DIRECTIONS FOR THIS TASK: Return the listing in full. Keep every word as it stands.

RECORDS FOR THIS EXERCISE:
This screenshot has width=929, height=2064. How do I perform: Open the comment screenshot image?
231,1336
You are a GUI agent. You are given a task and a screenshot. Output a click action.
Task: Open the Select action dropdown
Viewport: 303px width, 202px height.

ANSWER BELOW:
This screenshot has width=929, height=2064. How do I perform: Open the comment screenshot image?
231,1336
You are a GUI agent. You are given a task and a screenshot. Output a click action.
Task: Open the Select action dropdown
Viewport: 303px width, 202px height.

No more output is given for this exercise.